Harvard physicist Lisa Randall to discuss her latest book, ‘Knocking on Heaven’s Door’


randall



Lisa Randall, Ph.D., professor of physics at
Harvard University
and one of
Time Magazine’s 100 Most Influential People in the World
, will speak at Chapman University on Tuesday, March 27, about her newly-published book,
Knocking on Heaven’s Door: How Physics and Scientific Thinking Are Illuminating the Universe and the Modern World
.

The talk will take place at 5 p.m. in the Sandhu Conference Center, D and D1 (second floor), and a book signing will follow. The talk and book signing are free and open to the public.

The latest developments in physics have the potential to radically revise our understanding of the world: its makeup, its evolution, and the fundamental forces that drive its operation.
Knocking on Heaven’s Door
is an exhilarating and accessible overview of these developments and an impassioned argument for the significance of science.
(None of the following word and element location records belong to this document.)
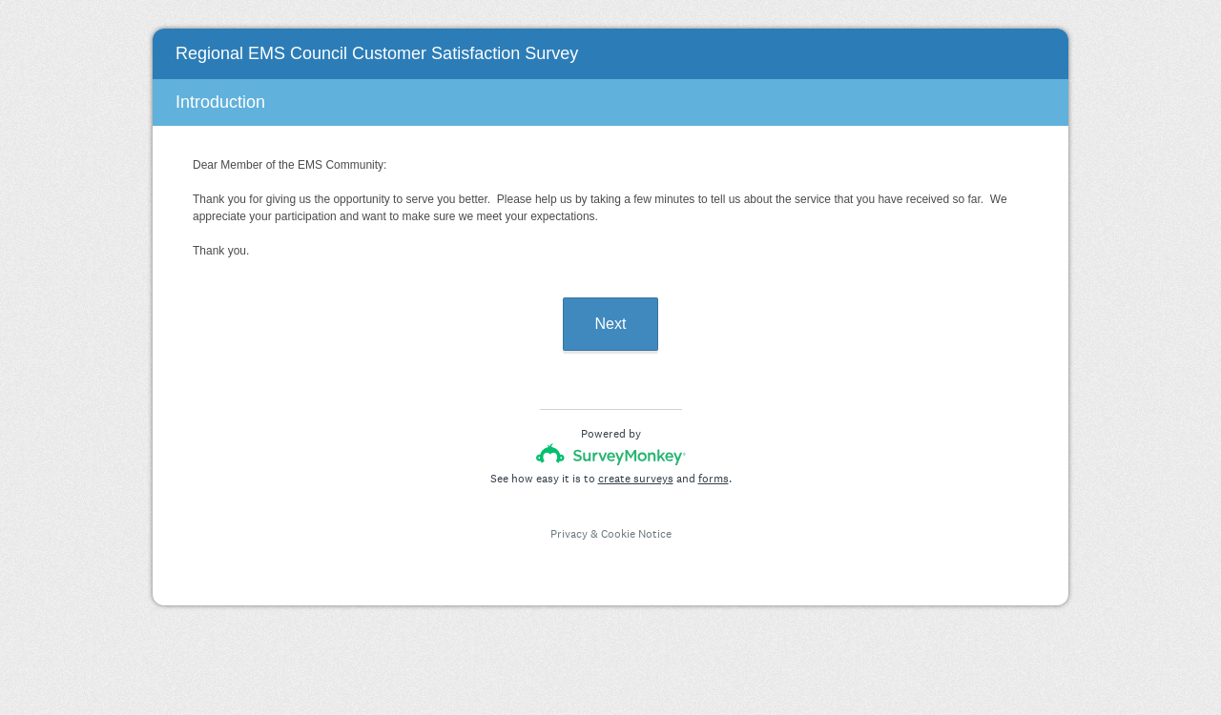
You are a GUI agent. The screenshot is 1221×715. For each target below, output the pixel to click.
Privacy (569, 533)
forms (713, 478)
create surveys (635, 478)
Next (611, 324)
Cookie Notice (636, 533)
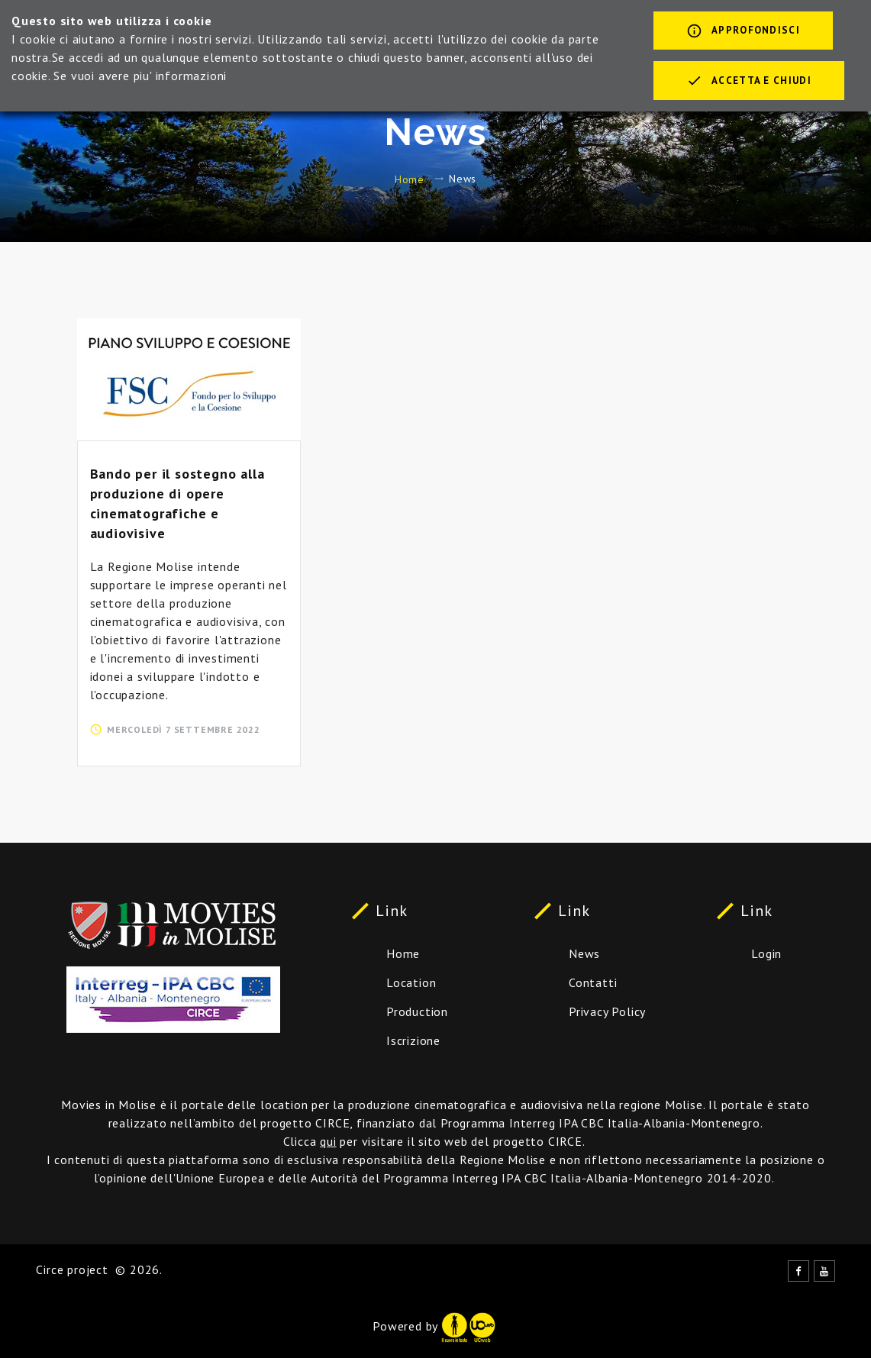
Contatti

There could be no better guide than Randall. The bestselling author of
Warped Passages
is an expert in both particle physics (the study of the smallest objects we know of) and cosmology (the study of the largest). In
Knocking on Heaven’s Door
, she explores how we decide which scientific questions to study and how we go about answering them. She examines the role of risk, creativity, uncertainty, beauty, and truth in scientific thinking through provocative conversations with leading figures in other fields (such as the chef David Chang, the forecaster Nate Silver, and the screenwriter Scott Derrickson), and she explains with wit and clarity the latest ideas in physics and cosmology. Randall also describes the nature and goals of the largest machine ever built — the
Large Hadron Collider
, the enormous particle accelerator below the border of France and Switzerland—as well as recent ideas underlying cosmology and current dark matter experiments.

Kirkus Reviews
calls
Knocking on Heaven’s Door
“a whip-smart inquiry…a tour of subatomic physics that dazzles like the stars.”   
The Times
of London said, “Randall has done a tremendous service to the physics community in devoting her considerable talents to writing such an accessible text.

Randall was the first tenured female particle physicist at both MIT and at Harvard, joining the faculty of the latter institution in 2001.  Her work has been featured in
Time
magazine, the
New York Times
,
Rolling Stone
,
Esquire
,
Vogue
, the
Economist
,
Scientific American
and many other popular publications. Randall is a member of the National Academy of Sciences, the American Philosophical Society, the American Academy of Arts and Sciences, and the American Physical Society, and is the recipient of several honorary degrees.

When not solving the problems of the universe, she can be found rock climbing, skiing, or contributing to art-science connections. Hypermusic Prologue, a small opera for which she wrote the libretto, premiered in the Pompidou Center in 2009, and Measure for Measure, an art exhibit she co-curated, opened in Los Angeles in 2010.